• **Task requirements**
Starting at the first line of the listing below, repeat each line exactly until you have repeated the one containing "Task: Click the 次へ button"; skip the pictures.

----------

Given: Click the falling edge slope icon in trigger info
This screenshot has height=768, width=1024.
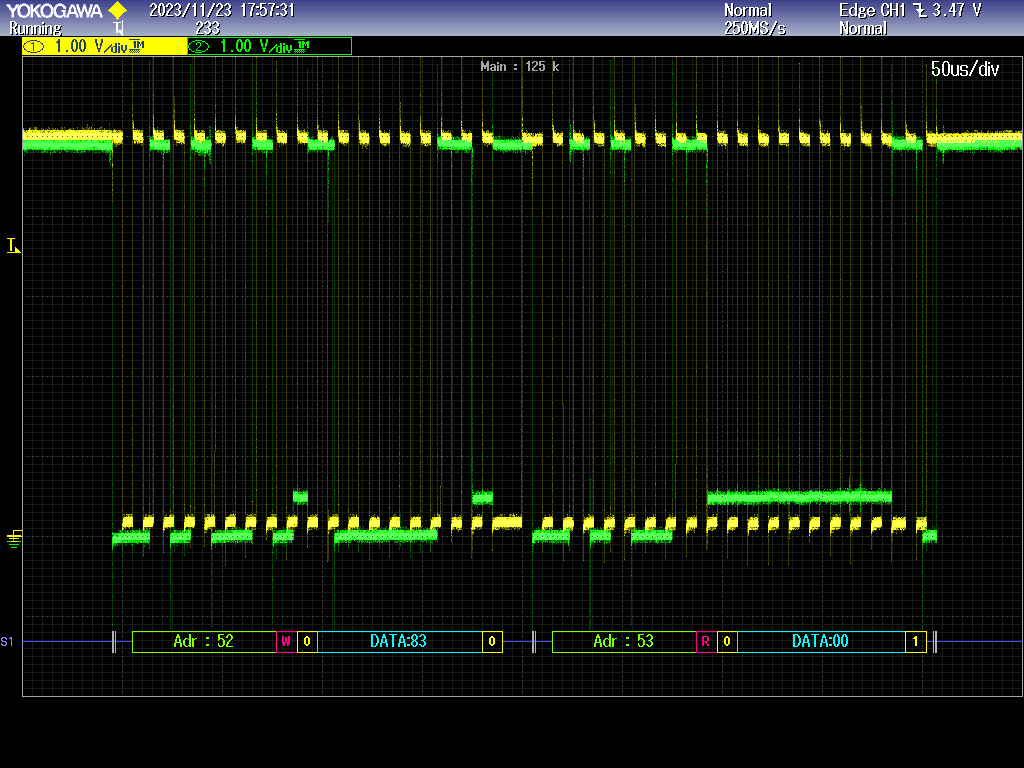Looking at the screenshot, I should coord(921,11).
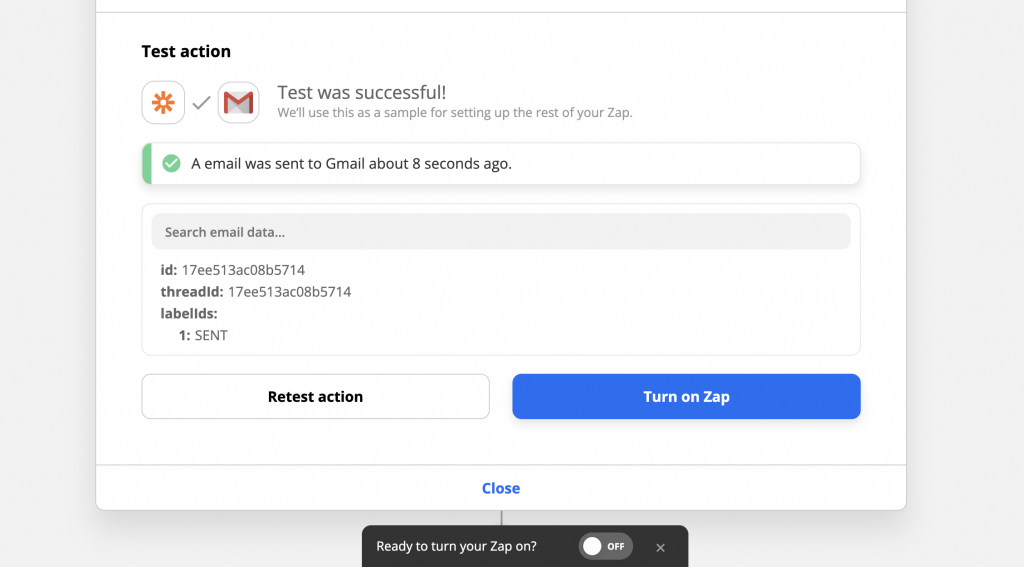Image resolution: width=1024 pixels, height=567 pixels.
Task: Select the id value 17ee513ac08b5714
Action: click(x=243, y=270)
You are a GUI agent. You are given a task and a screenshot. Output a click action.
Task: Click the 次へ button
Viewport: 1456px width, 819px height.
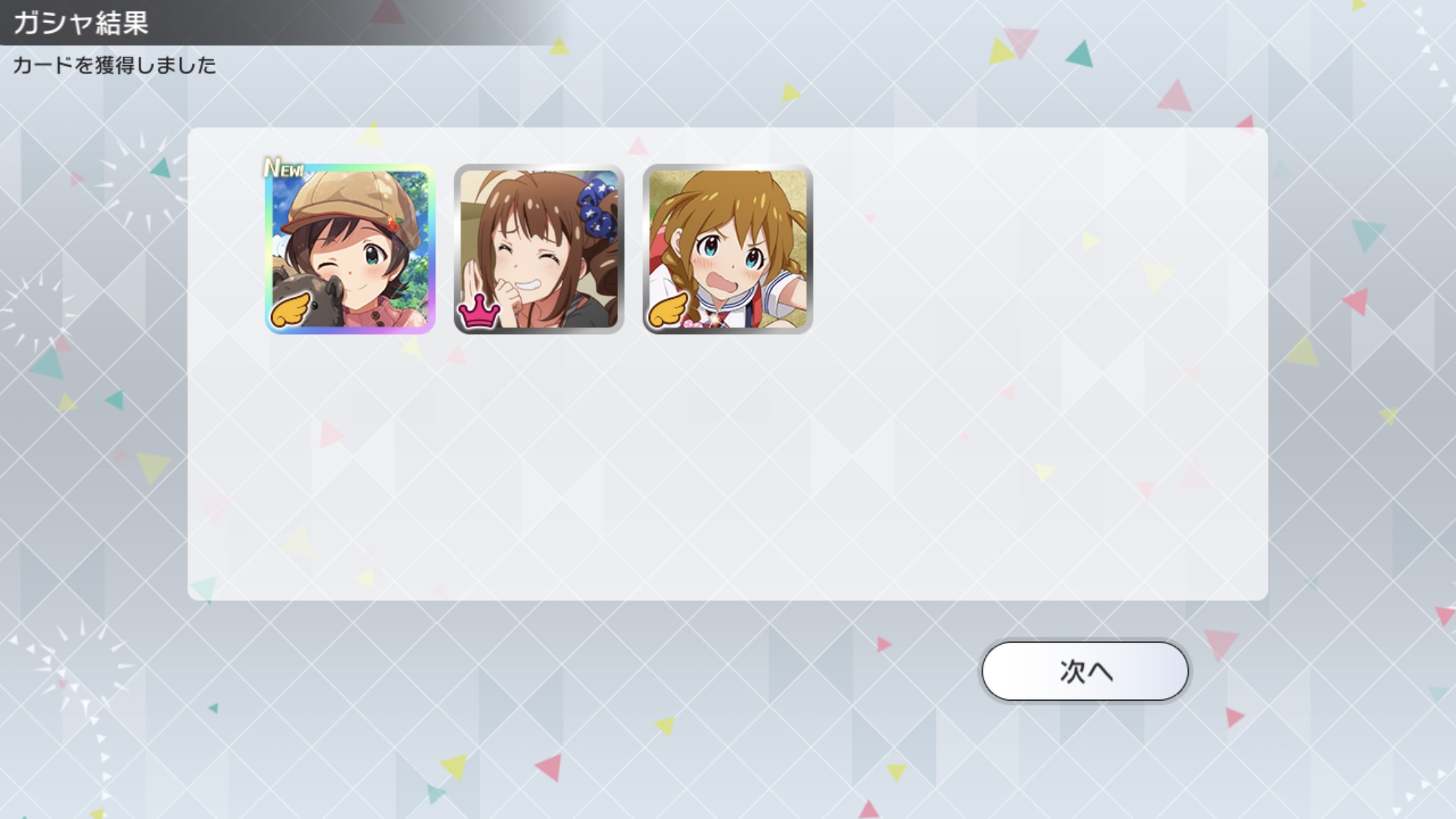pos(1085,671)
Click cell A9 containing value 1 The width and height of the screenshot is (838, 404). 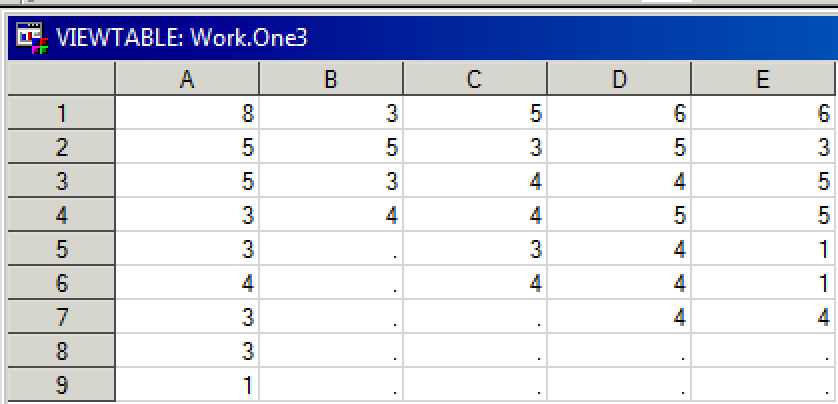(187, 385)
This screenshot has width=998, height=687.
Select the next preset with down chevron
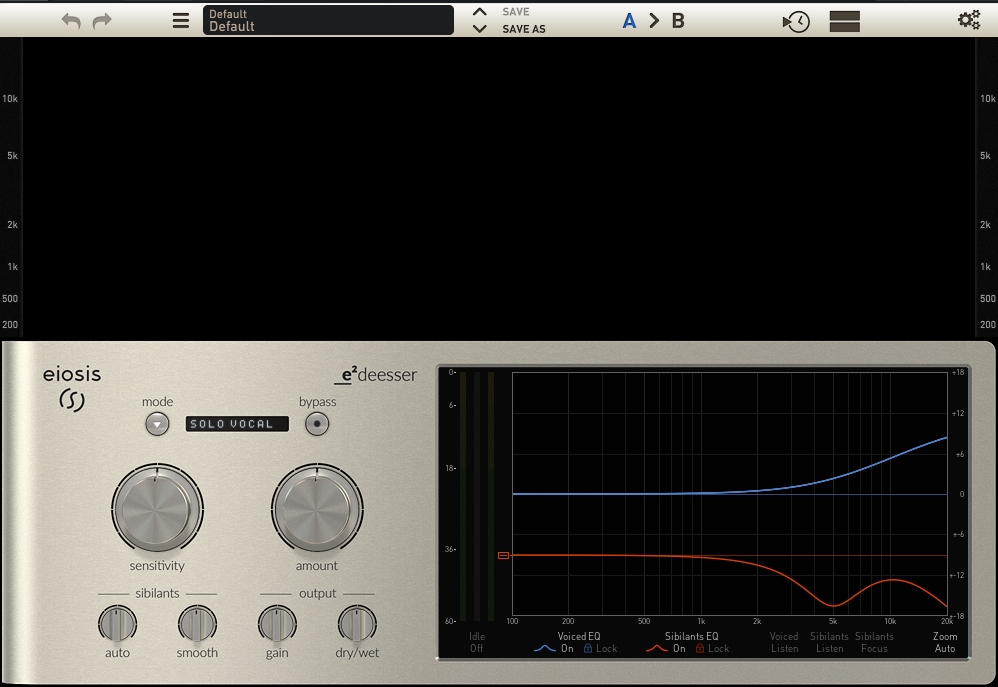tap(480, 29)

----------

• **Solved exercise**
Given: Click the falling edge slope icon in trigger info
This screenshot has height=768, width=1024.
Looking at the screenshot, I should coord(921,11).
Image resolution: width=1024 pixels, height=567 pixels.
Task: Select the id value 17ee513ac08b5714
Action: click(x=243, y=270)
You are a GUI agent. You are given a task and a screenshot. Output a click action.
Task: Click the 次へ button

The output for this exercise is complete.